UK. Rehypothecation should be banned - or at least capped.

Discussion in 'Economics' started by morganist, Feb 4, 2012.

  1. morganist

    morganist Guest

    I have to disagree with this and state that the problem is far worse than just failure and inefficiency of banks. If one bank is inefficient it will bring down others.

    Rehypthecation sets the precedent to a domino effect of debt. This is the real danger here not whether the market is efficient or not. The days of working better or worse are gone. Under the current conditions we should be looking at trying to limit the risk of contagen of the financial crisis or reducing the effects of a collapse.
     
    #11     Feb 4, 2012
  2. If your complaint is with banks risk management issues, I can tell you that those were eliminated with Dodd/Frank when they disallowed proprietary trading. Such systemic risks were removed when they explicitly made it illegal for banks to engage in trading prop. The firms you would also affect would be brokers and IA's. Banking risks of rehypothecation fall under proprietary trading rules that have already been removed from the system.

    Limiting rehypothecation with a cap is unnecessary if you're concerned with banks, because banks cannot speculate anymore and that was more of an overregulated knee jerk reaction than with banks specifically.

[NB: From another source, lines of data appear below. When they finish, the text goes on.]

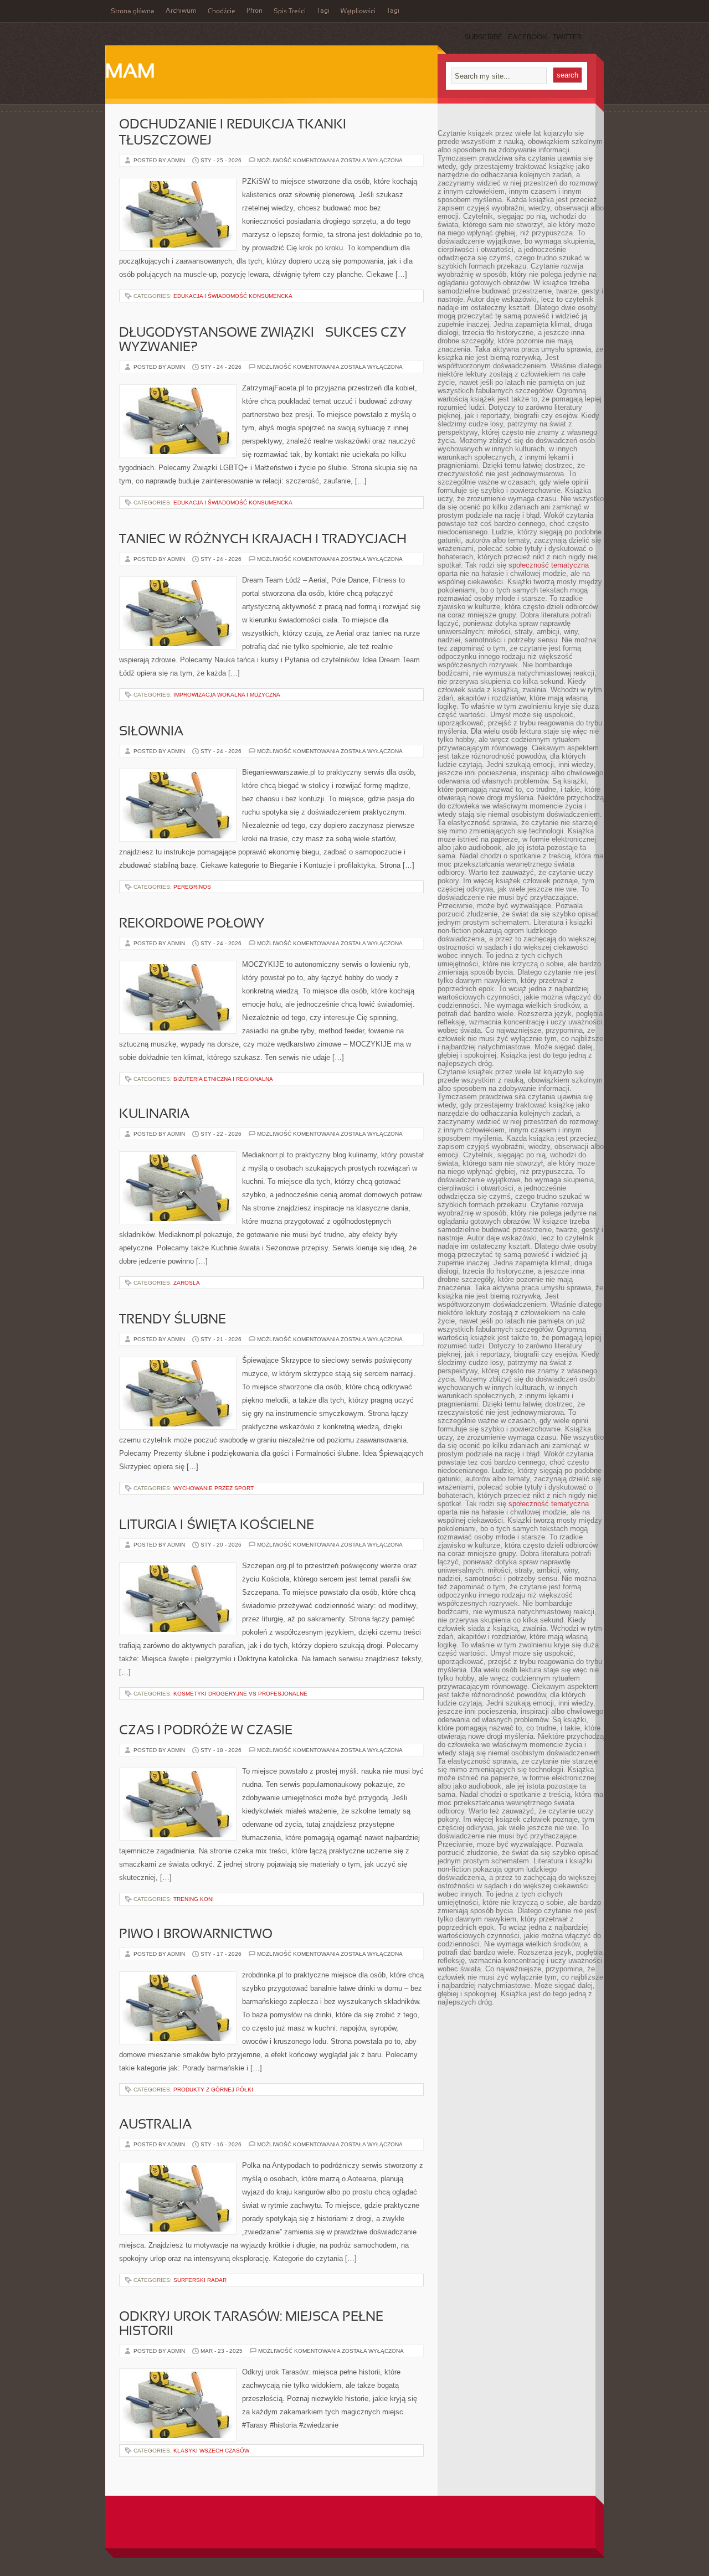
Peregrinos (192, 887)
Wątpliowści (358, 11)
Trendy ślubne (172, 1320)
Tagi (323, 11)
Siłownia (151, 732)
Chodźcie (221, 11)
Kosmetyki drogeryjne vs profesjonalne (240, 1694)
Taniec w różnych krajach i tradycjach (263, 540)
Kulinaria (154, 1115)
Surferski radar (200, 2280)
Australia (155, 2125)
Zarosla (186, 1283)
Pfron (254, 11)
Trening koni (193, 1899)
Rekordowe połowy (191, 924)
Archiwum (181, 11)
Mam (130, 72)
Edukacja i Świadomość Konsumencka (232, 296)
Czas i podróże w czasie (205, 1731)
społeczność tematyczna (548, 565)
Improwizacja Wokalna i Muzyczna (226, 695)
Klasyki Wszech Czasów (211, 2451)
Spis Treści (290, 11)
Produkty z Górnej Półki (213, 2089)
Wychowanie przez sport (213, 1488)
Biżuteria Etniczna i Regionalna (223, 1079)
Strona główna (133, 11)
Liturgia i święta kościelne (216, 1525)
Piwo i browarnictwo (196, 1935)
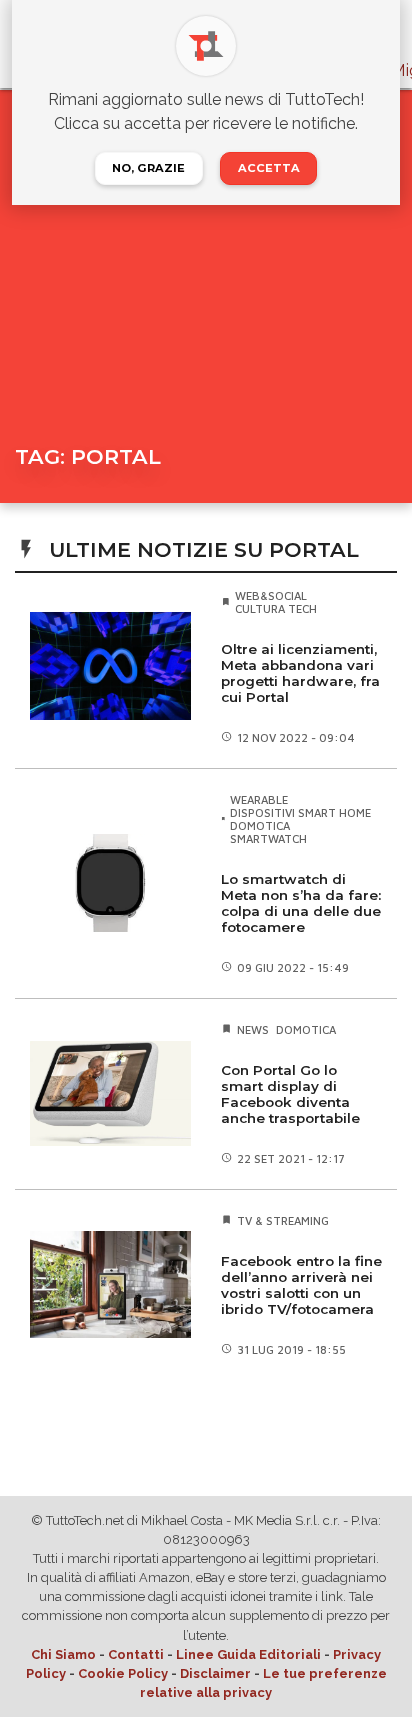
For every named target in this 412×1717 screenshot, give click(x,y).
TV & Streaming (283, 1220)
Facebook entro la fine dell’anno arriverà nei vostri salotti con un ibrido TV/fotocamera (301, 1285)
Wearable (259, 799)
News (253, 1029)
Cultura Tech (276, 608)
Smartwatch (268, 838)
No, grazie (148, 168)
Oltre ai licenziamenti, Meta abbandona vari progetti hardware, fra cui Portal (300, 673)
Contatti (136, 1654)
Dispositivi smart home (300, 812)
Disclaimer (215, 1673)
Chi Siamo (63, 1654)
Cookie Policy (123, 1673)
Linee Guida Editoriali (248, 1654)
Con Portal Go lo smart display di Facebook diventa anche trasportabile (290, 1094)
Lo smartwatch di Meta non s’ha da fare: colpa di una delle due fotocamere (301, 903)
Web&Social (271, 595)
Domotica (260, 825)
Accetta (269, 168)
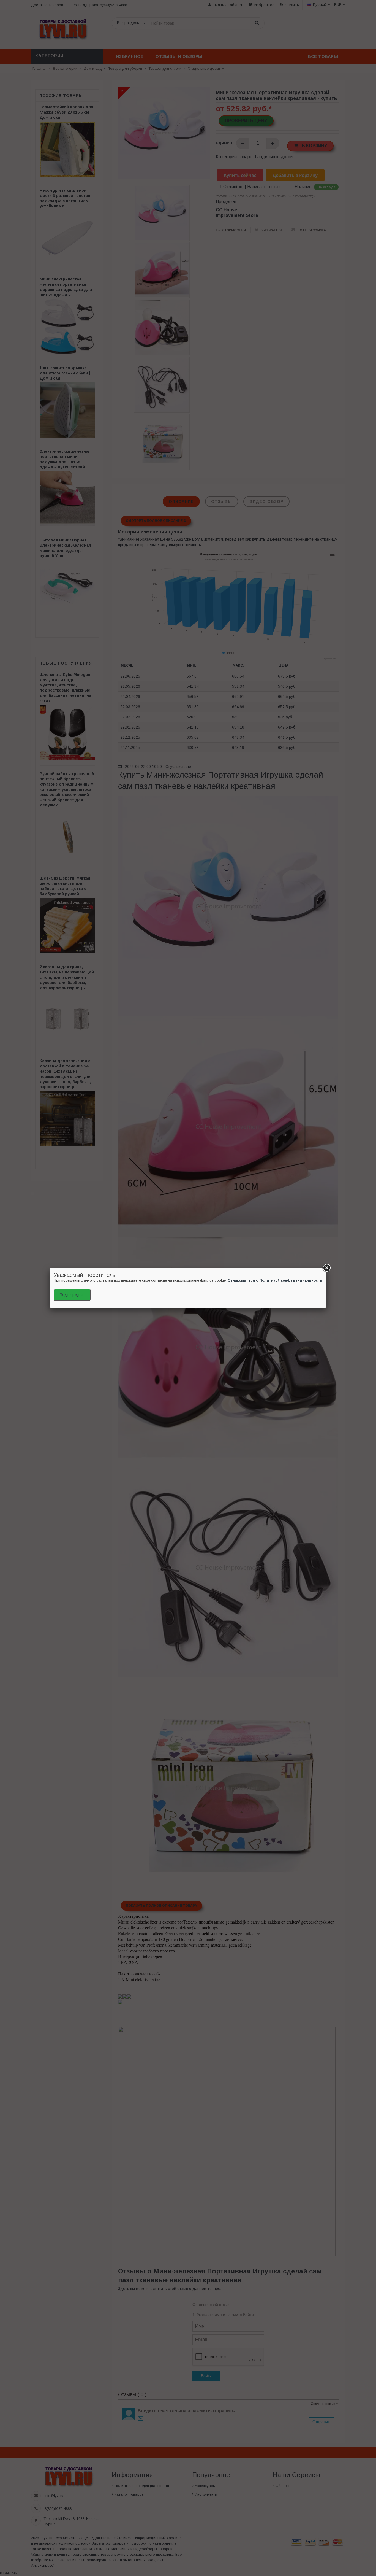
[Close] (326, 1268)
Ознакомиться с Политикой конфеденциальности (275, 1280)
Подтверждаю (72, 1295)
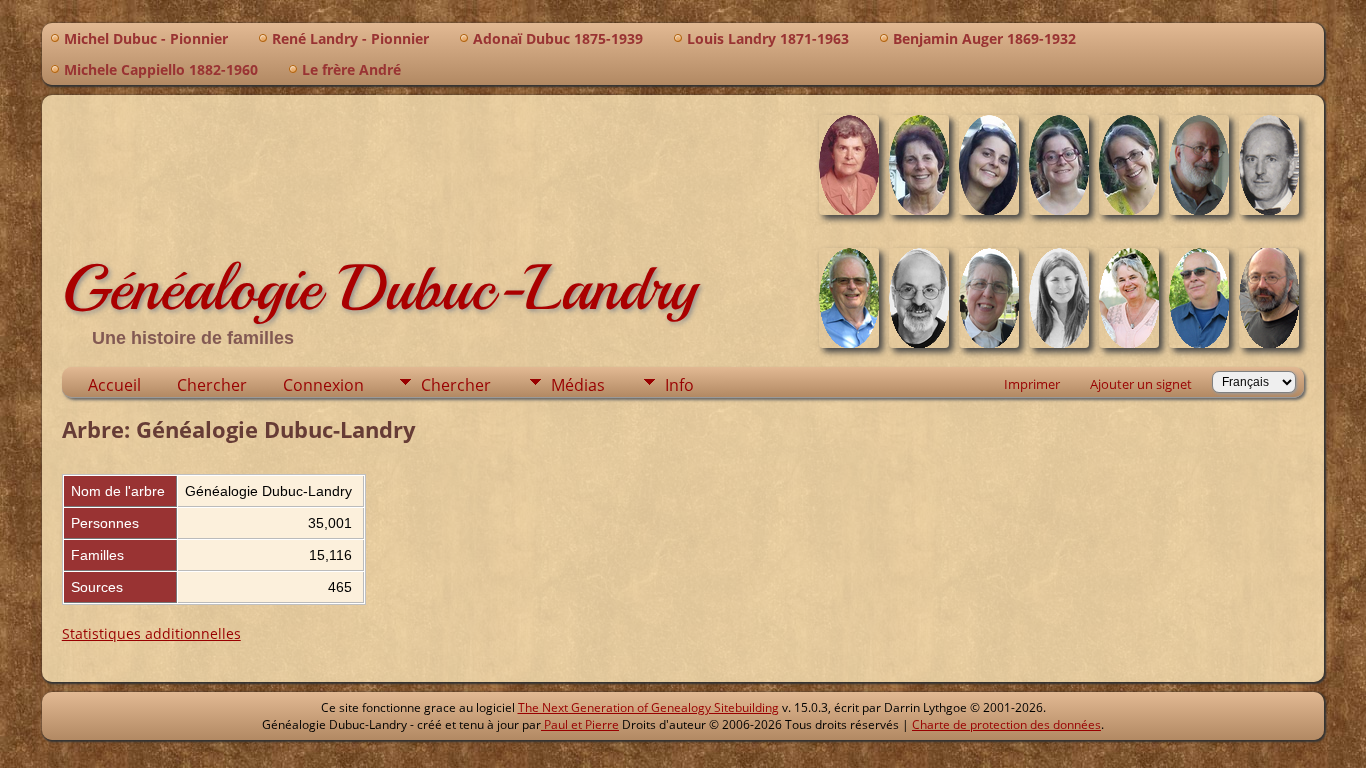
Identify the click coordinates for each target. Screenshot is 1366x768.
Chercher (212, 385)
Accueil (114, 385)
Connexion (323, 385)
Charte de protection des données (1006, 724)
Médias (578, 385)
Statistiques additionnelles (151, 633)
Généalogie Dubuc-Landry (379, 288)
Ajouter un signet (1141, 384)
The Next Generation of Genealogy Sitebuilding (648, 707)
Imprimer (1032, 384)
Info (679, 385)
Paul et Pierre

    Not sure if the disagreement is with my rationale or with whether removing liquidity is a bad thing. Trust me, it's always a bad thing, but if it's the banks you're worried about, this has already been legislatively addressed.
     
    #12     Feb 4, 2012
  3. Sorry, I missed "UK, rehypothecation."

    The argument is no different, that country just doesn't have a Dodd/Frank law to the best of my knowledge.
     
    #13     Feb 4, 2012
  4. Did any of the lenders get hurt in the MF Global debacle?

     
    #14     Feb 4, 2012
  5. If they had done it under CFTC rules governing bankruptcy, then they would have, but they're unscathed following SEC SIPC liquidation procedures.
     
    #15     Feb 4, 2012
  6. I disagree with this. Inappropriate levels of "liquidity" are a key component of bubble valuations.

    I don't agree with artificial limits on liquidity - I also don't agree with creation of artificial liquidity created by "clever" credit policies.

    That said, I think all this misses the big picture. Taking away implied and explicit taxpayer backstops - and really meaning it, meaning allowing big big institutions to fail - will allow the market to determine a more suitable level of rehypothecation on its own without imposing difficult to enforce regulations.

    It'll be a bit messy, certainly, but then, markets are supposed to be messy.
     
    #16     Feb 4, 2012
  7. morganist

    morganist Guest

    I think you guys are missing my point. The point I am making is the risk to banks from sovereign debt is colosall. This debt if it becomes toxic which it will will create more bad debt if there is a continuation of rehypothecation. It is too late to stop the majority of the loss but it will stop it from spreading. In the UK there is no limit on rehypothecation. This coupled with the exposure to EU sovereign debt loss is a disaster waiting to happen.
     
    #17     Feb 5, 2012
  8. morganist

    morganist Guest

    I found this paper on the situation.

    http://www.imf.org/external/pubs/ft/wp/2010/wp10172.pdf

    Anyway if you read page 4 the first sentence states there is no limit to rehypothecation in the UK or protection for the assets rehypothecated.

    You should read this paper. If you read one paper this week or month on the financial crisis and debt contagen make it this one.